挑戦課題 1:
「甲陽軍鑑」の紹介文によると、山本勘助が信玄に仕官できたのは誰の口添えによるものか。
挑戦課題 2:
「甲陽軍鑑」の紹介文のうち「2011/12 「甲陽軍鑑」 佐藤正英」から「の人物像を中心に描いている。」までの部分を、「武田信玄」を「信玄公」に替えて書き改めよ。

Books 2011
Books 兵庫県セーリング連盟ジュニア

2011/12 「甲陽軍鑑」 佐藤正英 ちくま学芸文庫 ★★★
誰もが認める戦国戦史書のバイブルです。新羅三郎義光を祖とし、戦国時代の名族・甲斐源氏19代・武田信玄の生涯を中心に、武田家の家訓・治世の法度や信玄の生き方を、その臣・高坂昌信を案内人に書かれている。生死が表裏一体にあった当事の武士の世界で、清く生きる姿を、遺訓・故事・眼の前で起こったことなど多方面から記述している。
戦国史として読むのもまた面白い。宿敵・上杉謙信、甲斐国の周りを囲む駿河・今川、後北条氏、徳川家康、織田信長を、武田側からその人物像を中心に描いている。
一般的な働き盛りの年齢を過ぎてから信玄に仕えた山本勘助の生き様も、なかなか面白い。一流の武芸者で諸国を放浪しながら仕官先を探すが、片目・片足の醜男所以かどこにも士官出来なかった。その勘助が信玄の傅役・板垣信方の口添えで信玄に仕官した。初面会した信玄は、勘助の人を見て予定の倍の禄にその場で増やし、1人の郎党も持たない勘助に数名の下士を付けて初登城させた。

データセットの中身:

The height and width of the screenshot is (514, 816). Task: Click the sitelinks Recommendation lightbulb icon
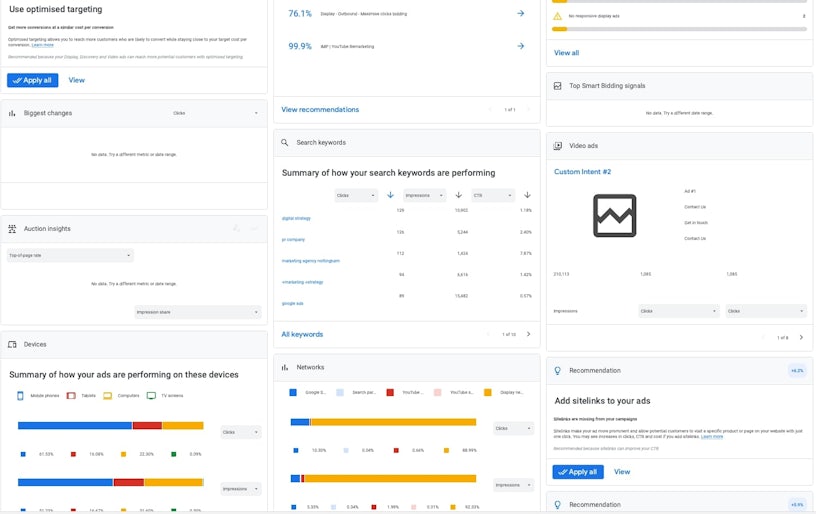pos(557,370)
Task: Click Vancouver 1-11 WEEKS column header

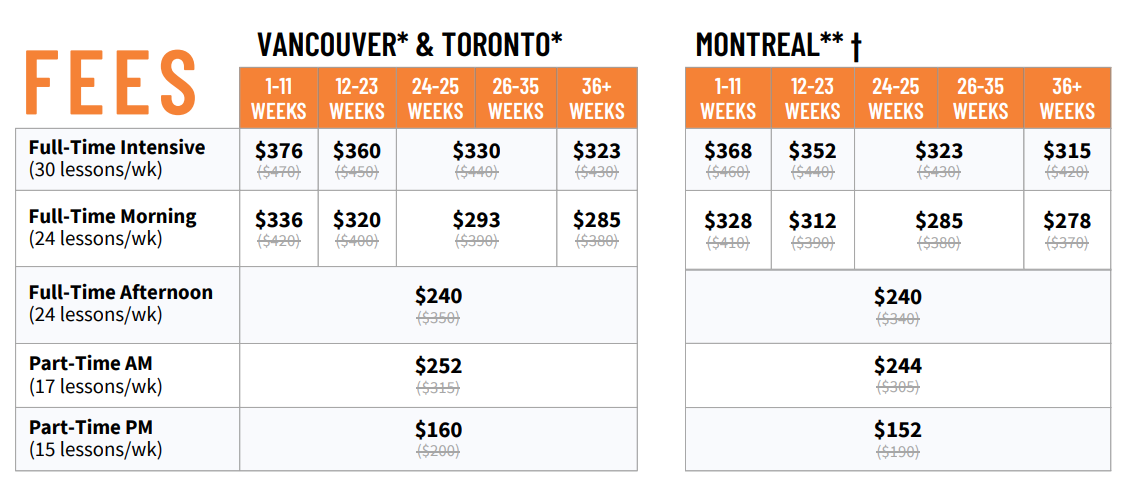Action: click(279, 99)
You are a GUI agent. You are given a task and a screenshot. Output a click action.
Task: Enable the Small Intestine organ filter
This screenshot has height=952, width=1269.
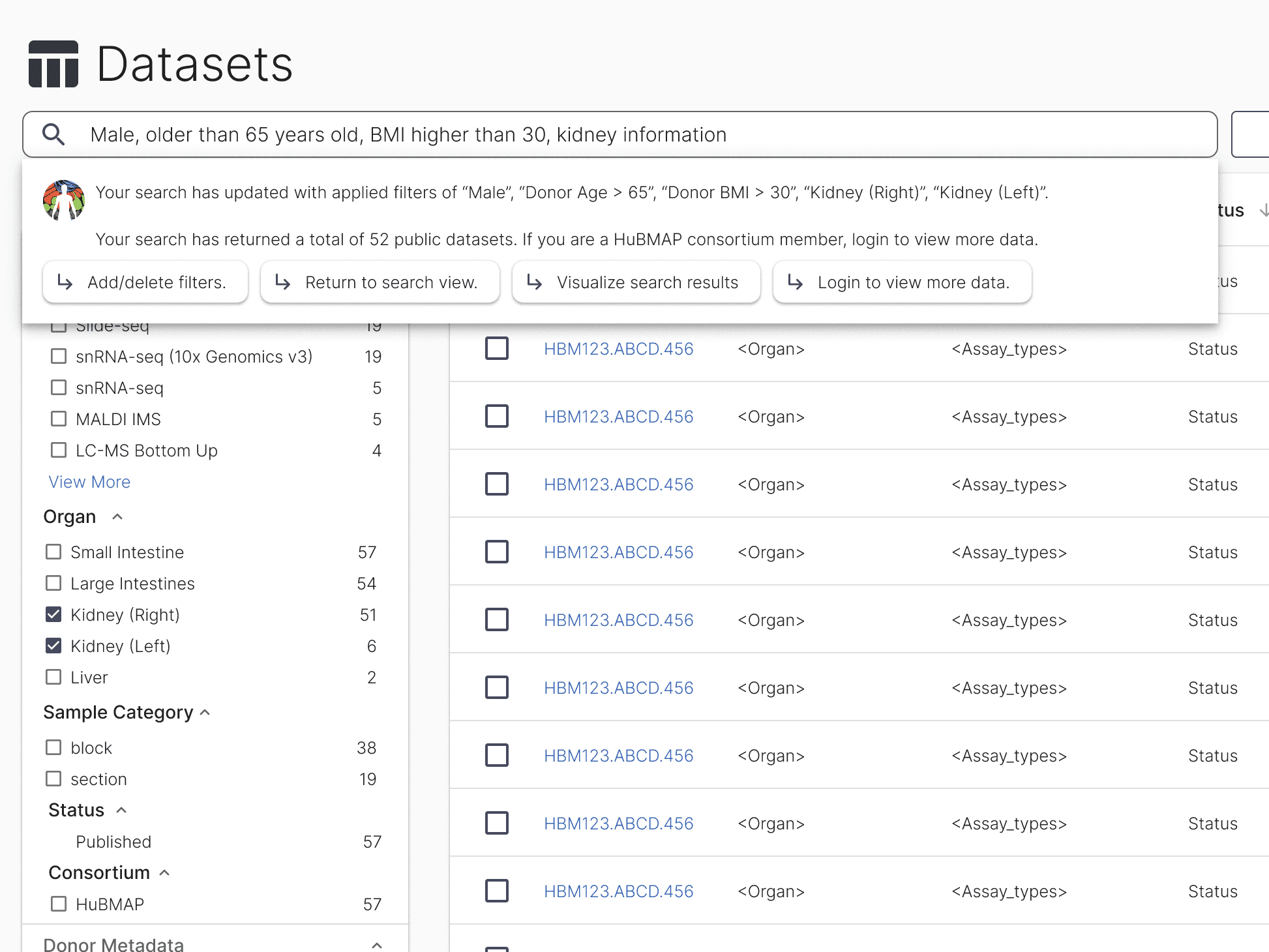(x=53, y=552)
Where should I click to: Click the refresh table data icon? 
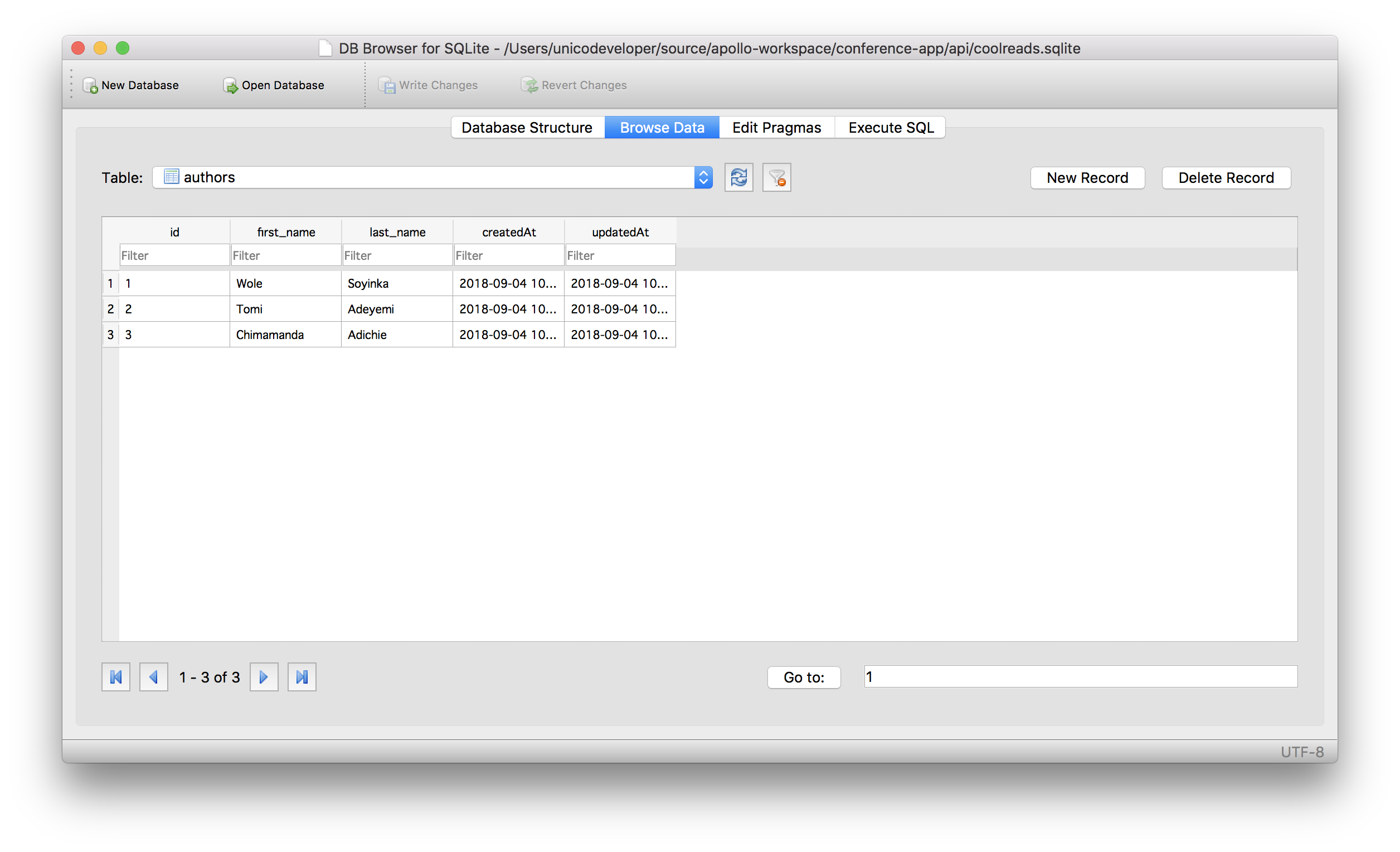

演習の解答 1:
信玄の傅役・板垣信方の口添えによる。

演習の解答 2:
2011/12 「甲陽軍鑑」 佐藤正英 ちくま学芸文庫 ★★★
誰もが認める戦国戦史書のバイブルです。新羅三郎義光を祖とし、戦国時代の名族・甲斐源氏19代・信玄公の生涯を中心に、武田家の家訓・治世の法度や信玄の生き方を、その臣・高坂昌信を案内人に書かれている。生死が表裏一体にあった当事の武士の世界で、清く生きる姿を、遺訓・故事・眼の前で起こったことなど多方面から記述している。
戦国史として読むのもまた面白い。宿敵・上杉謙信、甲斐国の周りを囲む駿河・今川、後北条氏、徳川家康、織田信長を、武田側からその人物像を中心に描いている。